CHARGE TO THE GRADUATES
1991 WFU Commencement
May 21, 1991
Dr. Thomas K. Hearn, Jr.
President, Wake Forest University
Today with your families, friends and classmates, each of you celebrates a personal milestone. Wake Forest will remain one of the decisive stopovers on your life’s journey. The degree you receive today is one of the permanent and important facts of your biography. You leave for new and challenging destinations. Our aim has been to prepare you for that further journey. We bless and honor you. We are grateful for that part of you which joins our common legacy. We hope that you will return to us often, for Wake Forest also has a further destination. As we journey on, let us journey together.
There is greater reason than usual to celebrate on this occasion. A few weeks ago we believed you would be graduating with our nation at war. Some of you would have gone to battle directly. All of you would have felt the intervention of the war in your lives and in the lives of those you love. Your graduation would have had a somber rather than a joyous tone.
You will remember we held a service in Wait Chapel at the beginning of the Persian Gulf War. The most touching moment was when we heard from the rostrum the names of those Wake Foresters already in peril. Then individuals in the audience rose to speak the names of additional friends and family that each might be remembered by name.

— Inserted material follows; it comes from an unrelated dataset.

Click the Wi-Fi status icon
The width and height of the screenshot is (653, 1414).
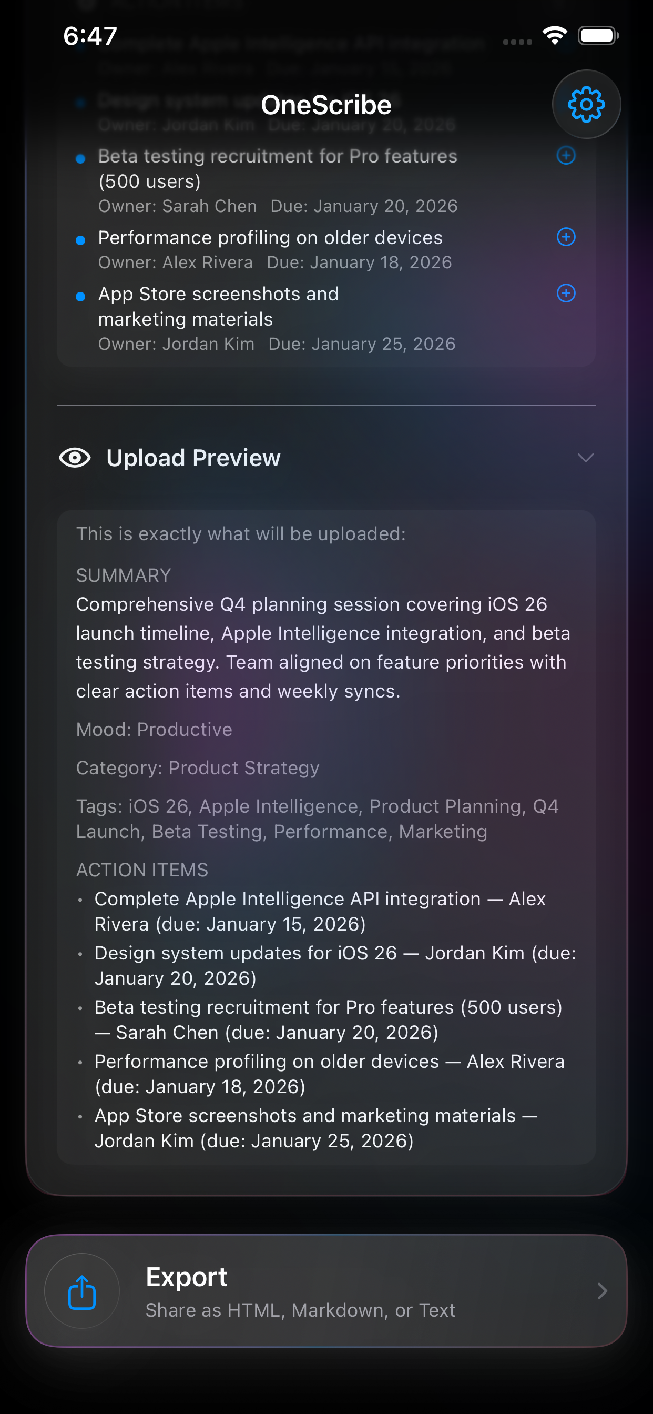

I was struck by the frightening number of names that were spoken and by the realization anew that when the nation goes to war, it sends its young — its future, its promise, its hope. I was reminded of the cynics’ maxim that the old declare war and send the young to die. How grateful we are that the names posted in Benson Center are coming down. How grateful we are that you are not headed to war, that you can celebrate today.
There is yet another reason for celebration at this graduation. Just over a year, we thought you would graduate to a world locked in intractable conflict. Europe and much of the world were divided between the forces of Communism and Democracy, led by the Soviet Union and the United States. We feared the Soviet Union and Communism for half a century, to the point at times of national hysteria. We regarded Communism as a threat to freedom everywhere, half believing ourselves in its own dire predictions of ultimate world domination. But as you graduate, the Soviet Union is in a state of disarray and potential disunion. Its very survival is in doubt. Eastern Europe is politically free. The Warsaw Pact is disbanded. Germany is reunited. Communism has been shown to be nothing but empty ideology supported by tyranny. These remarkable events have altered the course of history. You graduates will live in a new era. This, too, is a reason to celebrate. The cold war, waged for half a century, has also ended.
The war in the Persian Gulf has ended. Our troops are coming home in victory. America has new heroes. Perhaps for the first time since my boyhood — when our national heroes were World War II generals — the nation is honoring its warrior leaders and heroes. Even more important, the larger and frightening contest between this nation and the Soviet Union, a conflict fraught with danger of a nuclear holocaust, is ending. This brief armed conflict and the long cold war are both ended — ostensibly in victory.
But as recent events make painfully clear, peace does not come when war ends. The agony of Iraq is as doubtless greater now than when the Allied War machine was trained upon it in full fury. Rebellion, the flight of refugees, and the continued wrath of a tyrant have made peace as horrendous as war.
In Europe, the changes of the past year brought hope, even euphoria. The Berlin Wall came down as the young danced and drank champagne, but East Germany is now in economic chaos. “Perestroika” and “Glastnost” were words of hope, but the Republics of the Soviet Union are demanding political and economic independence, and ancient ethnic and political feuds are erupting. Upheaval, not progress, is everywhere. There are new and dangerous threats of instability. The expectation that political change would bring economic prosperity has been dashed. Russia is being given food aid. There is no bread and milk in Moscow’s stores. The erstwhile superpower is a beggar at the world’s table. An economic transformation must be effected in the Soviet Union and Eastern Europe for which there is no precedent in history. What does victory mean?
The cold war may be over, but peace has not begun. Mistake me not, we have much today to celebrate. The ending of war is a monumental achievement. Generations of doomsayers, who predicted a cataclysmic nuclear conflict between the superpowers, have been silenced. The end of armed conflict and the cold war means at least that the world of peace can begin. That work now falls to you. As you lead the nation into the new century, your task is to work the work of peace—to make real the ancient dreams of humanity for peace and plenty.
That task begins by creating an evolving sense of humanity as a single family inhabiting a single fragile home we call the Earth. The service of this great family is inscribed on the seal of your diploma as the very purpose of Wake Forest — Pro Humanitate. What has been our motto and our ideal since 1834 is now required to become fact rather than principle, if the complete war you must now wage for peace is to be won. Never have this institution’s seal and promise been so apt for a generation of its graduates.
The ultimate test of your education at Wake Forest will be its adequacy to this remarkable challenge. May Pro Humanitate not be a token on the seal of your diploma on your home or office wall — but a guide to your life as the nation and world turn to your generation for new initiative and leadership.